What is expected: Among the entries below, find the line with "Task: Click gift icon in Alzbeta's Bonusy row", then quote it and each following line up to and including the line with "This screenshot has width=644, height=289.", and nothing else.

Data records:
════════════════

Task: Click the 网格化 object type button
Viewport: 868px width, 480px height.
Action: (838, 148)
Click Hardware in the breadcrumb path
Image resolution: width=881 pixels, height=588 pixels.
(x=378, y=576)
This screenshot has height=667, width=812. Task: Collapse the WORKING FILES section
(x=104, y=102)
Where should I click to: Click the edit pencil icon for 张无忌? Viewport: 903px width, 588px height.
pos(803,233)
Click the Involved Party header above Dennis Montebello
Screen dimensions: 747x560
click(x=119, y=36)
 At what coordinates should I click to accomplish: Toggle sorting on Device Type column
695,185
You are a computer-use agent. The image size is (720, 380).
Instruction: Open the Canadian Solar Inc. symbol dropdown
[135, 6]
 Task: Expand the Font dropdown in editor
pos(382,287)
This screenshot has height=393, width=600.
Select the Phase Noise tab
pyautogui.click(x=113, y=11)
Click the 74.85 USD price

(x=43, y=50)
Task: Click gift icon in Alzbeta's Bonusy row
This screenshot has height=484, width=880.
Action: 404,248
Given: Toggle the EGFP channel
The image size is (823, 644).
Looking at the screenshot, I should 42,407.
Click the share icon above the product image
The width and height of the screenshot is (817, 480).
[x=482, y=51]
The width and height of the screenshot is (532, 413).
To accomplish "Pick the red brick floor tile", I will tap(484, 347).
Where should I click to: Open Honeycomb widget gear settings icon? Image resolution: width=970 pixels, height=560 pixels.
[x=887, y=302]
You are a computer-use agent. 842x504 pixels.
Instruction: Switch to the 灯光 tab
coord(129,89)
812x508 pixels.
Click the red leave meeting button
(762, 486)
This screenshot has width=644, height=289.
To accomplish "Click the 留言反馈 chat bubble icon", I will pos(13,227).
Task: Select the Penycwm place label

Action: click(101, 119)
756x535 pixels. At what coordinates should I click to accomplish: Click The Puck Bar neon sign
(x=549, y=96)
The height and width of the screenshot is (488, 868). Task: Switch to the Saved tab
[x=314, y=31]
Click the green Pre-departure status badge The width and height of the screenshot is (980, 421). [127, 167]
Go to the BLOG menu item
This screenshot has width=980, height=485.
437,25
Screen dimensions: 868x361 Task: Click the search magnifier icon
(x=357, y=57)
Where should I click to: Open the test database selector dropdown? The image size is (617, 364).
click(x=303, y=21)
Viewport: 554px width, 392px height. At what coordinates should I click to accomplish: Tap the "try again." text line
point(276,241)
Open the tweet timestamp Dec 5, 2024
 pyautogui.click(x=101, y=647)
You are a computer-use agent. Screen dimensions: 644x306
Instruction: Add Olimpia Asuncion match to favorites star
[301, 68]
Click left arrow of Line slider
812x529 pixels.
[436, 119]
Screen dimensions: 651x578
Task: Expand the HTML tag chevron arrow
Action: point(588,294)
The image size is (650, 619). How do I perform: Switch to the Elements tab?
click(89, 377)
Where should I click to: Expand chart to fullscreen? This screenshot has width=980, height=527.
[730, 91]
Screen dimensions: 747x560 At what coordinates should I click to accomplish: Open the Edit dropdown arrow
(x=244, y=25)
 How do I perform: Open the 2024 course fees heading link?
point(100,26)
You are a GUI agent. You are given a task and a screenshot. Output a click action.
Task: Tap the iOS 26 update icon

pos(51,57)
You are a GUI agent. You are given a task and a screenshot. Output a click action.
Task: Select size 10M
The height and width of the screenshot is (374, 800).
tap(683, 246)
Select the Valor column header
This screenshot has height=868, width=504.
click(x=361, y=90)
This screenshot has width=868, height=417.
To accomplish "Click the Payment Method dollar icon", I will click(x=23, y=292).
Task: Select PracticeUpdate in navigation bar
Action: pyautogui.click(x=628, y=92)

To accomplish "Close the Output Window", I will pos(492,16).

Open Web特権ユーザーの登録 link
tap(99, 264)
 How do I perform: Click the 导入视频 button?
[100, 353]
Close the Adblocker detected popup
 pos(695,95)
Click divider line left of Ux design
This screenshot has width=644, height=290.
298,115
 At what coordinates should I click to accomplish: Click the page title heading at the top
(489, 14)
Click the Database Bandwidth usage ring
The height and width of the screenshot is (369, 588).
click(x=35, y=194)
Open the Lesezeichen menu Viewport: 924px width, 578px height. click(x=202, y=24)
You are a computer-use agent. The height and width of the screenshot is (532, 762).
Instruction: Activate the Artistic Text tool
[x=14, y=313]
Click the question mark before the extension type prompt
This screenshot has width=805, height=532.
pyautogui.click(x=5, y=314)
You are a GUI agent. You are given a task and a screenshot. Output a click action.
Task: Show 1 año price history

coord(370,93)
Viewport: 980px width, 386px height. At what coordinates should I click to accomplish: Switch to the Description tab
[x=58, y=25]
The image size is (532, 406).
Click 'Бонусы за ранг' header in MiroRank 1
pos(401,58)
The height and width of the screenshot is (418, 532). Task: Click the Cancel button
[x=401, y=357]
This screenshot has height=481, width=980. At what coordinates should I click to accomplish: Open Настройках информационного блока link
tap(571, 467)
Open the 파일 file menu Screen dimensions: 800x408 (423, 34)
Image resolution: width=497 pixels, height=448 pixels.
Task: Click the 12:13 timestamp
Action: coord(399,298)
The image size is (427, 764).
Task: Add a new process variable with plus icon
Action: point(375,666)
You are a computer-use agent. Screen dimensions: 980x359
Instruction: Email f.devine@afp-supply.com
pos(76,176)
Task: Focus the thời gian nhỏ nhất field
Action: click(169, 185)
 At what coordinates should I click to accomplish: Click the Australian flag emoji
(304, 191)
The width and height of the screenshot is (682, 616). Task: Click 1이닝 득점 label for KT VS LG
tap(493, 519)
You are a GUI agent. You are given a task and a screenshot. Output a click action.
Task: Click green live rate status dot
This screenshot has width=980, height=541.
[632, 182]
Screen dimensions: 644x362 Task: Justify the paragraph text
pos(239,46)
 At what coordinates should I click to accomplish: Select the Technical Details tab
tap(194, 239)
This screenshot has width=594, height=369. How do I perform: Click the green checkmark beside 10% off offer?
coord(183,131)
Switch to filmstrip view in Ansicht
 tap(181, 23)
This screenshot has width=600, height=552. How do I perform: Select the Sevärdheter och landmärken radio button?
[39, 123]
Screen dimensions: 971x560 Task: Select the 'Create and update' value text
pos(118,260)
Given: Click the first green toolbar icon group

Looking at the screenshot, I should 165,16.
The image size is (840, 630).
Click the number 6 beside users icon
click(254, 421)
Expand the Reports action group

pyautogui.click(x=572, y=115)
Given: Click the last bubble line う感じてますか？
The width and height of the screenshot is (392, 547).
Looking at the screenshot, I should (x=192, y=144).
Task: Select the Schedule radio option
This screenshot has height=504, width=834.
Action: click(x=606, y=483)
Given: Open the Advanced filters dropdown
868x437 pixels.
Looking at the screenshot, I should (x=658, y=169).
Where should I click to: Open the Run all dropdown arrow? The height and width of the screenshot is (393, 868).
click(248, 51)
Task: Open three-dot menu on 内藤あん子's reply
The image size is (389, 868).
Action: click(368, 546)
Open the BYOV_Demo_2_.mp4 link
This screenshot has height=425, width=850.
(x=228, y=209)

════════════════

Answer section:
Task: Click gift icon in Alzbeta's Bonusy row
This screenshot has height=484, width=880.
Action: 404,248
Given: Toggle the EGFP channel
The image size is (823, 644).
Looking at the screenshot, I should 42,407.
Click the share icon above the product image
The width and height of the screenshot is (817, 480).
[x=482, y=51]
The width and height of the screenshot is (532, 413).
To accomplish "Pick the red brick floor tile", I will tap(484, 347).
Where should I click to: Open Honeycomb widget gear settings icon? Image resolution: width=970 pixels, height=560 pixels.
[x=887, y=302]
You are a computer-use agent. 842x504 pixels.
Instruction: Switch to the 灯光 tab
coord(129,89)
812x508 pixels.
Click the red leave meeting button
(762, 486)
This screenshot has width=644, height=289.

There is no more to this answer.